Excerpt provided:
────────────────
CHARLES R. SIMPSON, III, District Judge.

This court has spent a great deal of time analyzing what has come to be known as the "Santos issue"1 raised in this petition for writ of habeas corpus brought pursuant to 28 U.S.C. § 2241. Initially, the court denied the petition of petitioner Martha R. Crowe, concluding that

Crowe has failed to come forward with any evidence to link the mailings in Count 1 through 6 with the deposits of money in Liberty Bank in Counts 16 through 22 such that there could be a possible merger problem in this case. Rather she states generally that "because every completed act of fraud alleged in the indictment as a `pyramid' or `ponzi' scheme involves depositing funds derived from predicate offenses so they could be withdrawn to pay early investors to attract new investors..." (Supp.Mem., p. 1) there must be merger with the money laundering offenses. Crowe's argument wholly fails to reference the specific counts of mail fraud charges in the indictment or to address the fact that the acts of mailing appear to bear no relation to the bank deposits in question. The court concludes that Crowe has failed to meet her burden to establish "actual innocence" of any of the charges of conviction. Wooten, 677 F.3d 303. Therefore, her petition for habeas corpus under 28 U.S.C. § 2241 must be denied.

DN 48, p. 6.

Crowe moved for reconsideration of the decision. Having successfully argued against the petition, the United States responded to Crowe's motion in abbreviated fashion,2 stating that

The payment of monies to earlier investors using funds received from later investors was a fundamental part of Crowe's illegal pyramid scheme, and such payments are of [sic] the subject of the mailings described in the Mail Fraud offenses charged in Counts 1 through 7 of the Indictment. Deposits of monies received from investors into a bank account used by the defendant to carry out the scheme, though this likely proved useful, was not fundamental and essential to the conduct of her illegal pyramid scheme.

DN 46, p. 3. Based upon this language, the court vacated its earlier decision and granted Crowe's petition for habeas corpus relief, stating, in part:

The court remains convinced that the money laundering charges against Crowe can be distinguished from the charges in the Crosgrove, Moreland and VanAlstyne cases. However, the United States' response to Crowe's motion for reconsideration articulates a connection between the mail fraud and money laundering that is not apparent from the face of the indictment and cannot be ignored...The United States has indicated that the deposits from investors went into an account used by the defendant to pay out funds to perpetuate the scheme...We are now told that the mailings charged in this case were payments to earlier investors of proceeds obtained from later investors. The deposits of funds obtained from investors into an account which facilitated these payments are charged as money laundering...
────────────────
Provided data:
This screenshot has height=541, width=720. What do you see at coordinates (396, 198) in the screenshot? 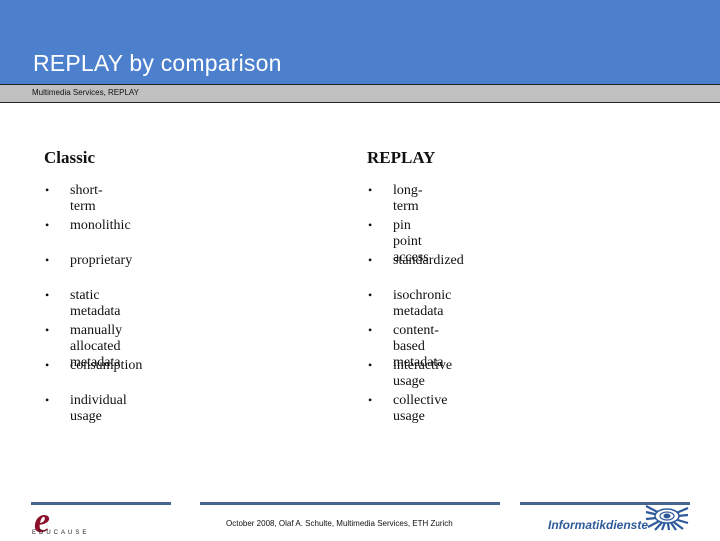
I see `list-item: • long-term` at bounding box center [396, 198].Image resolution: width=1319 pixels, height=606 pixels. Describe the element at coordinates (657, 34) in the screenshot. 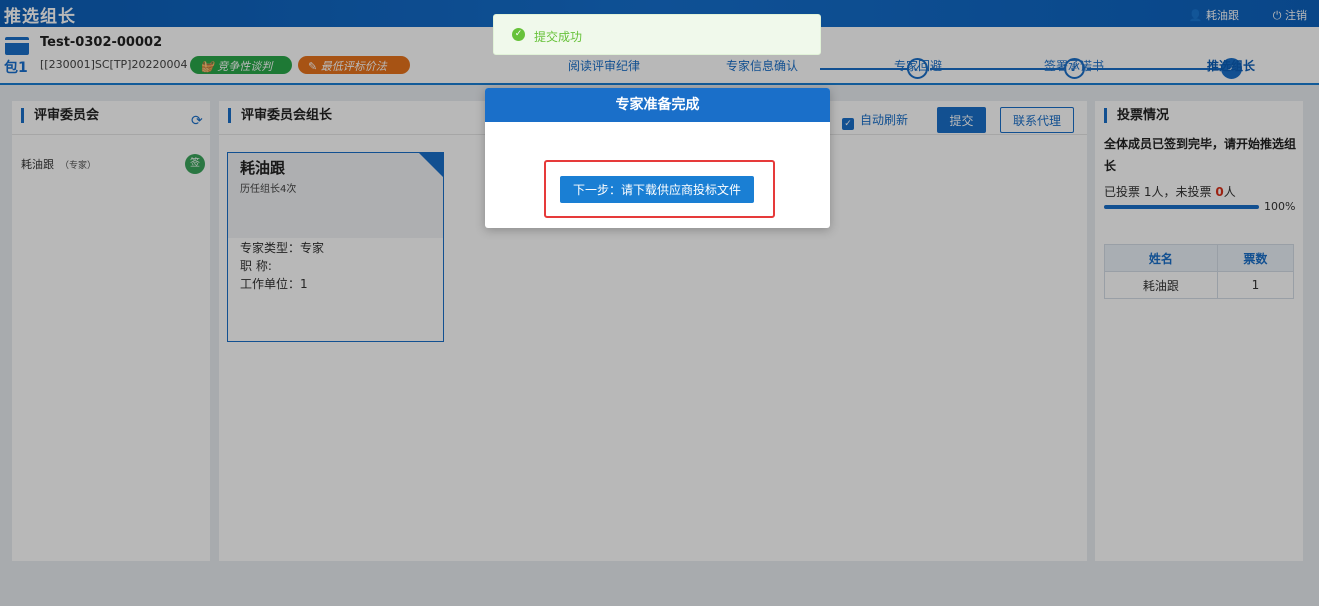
────────────────
Problems and tasks:
A – Reproduce the passage of the court opinion from "Crowe moved for" up to and including "illegal pyramid scheme.".
B – Continue the court opinion on Crowe's habeas petition, starting after its last sentence.

Expected outputs:
A –
Crowe moved for reconsideration of the decision. Having successfully argued against the petition, the United States responded to Crowe's motion in abbreviated fashion,2 stating that

The payment of monies to earlier investors using funds received from later investors was a fundamental part of Crowe's illegal pyramid scheme, and such payments are of [sic] the subject of the mailings described in the Mail Fraud offenses charged in Counts 1 through 7 of the Indictment. Deposits of monies received from investors into a bank account used by the defendant to carry out the scheme, though this likely proved useful, was not fundamental and essential to the conduct of her illegal pyramid scheme.

B –
DN 53, pp. 3-4.

The United States moved for relief from the order granting Crowe's petition. Crowe objects to the court's consideration of the motion. However, we note that we have given considerable attention to this matter, in an attempt to reach a correct result amidst fractious, and now superseded, caselaw.3 Upon further review of the caselaw and the indictment in this case, the court has determined, for the reasons stated herein, that our initial decision denying Crowe's petition reached the correct result. The court will therefore incorporate much of the original decision into this opinion, and vacate the order granting the petition.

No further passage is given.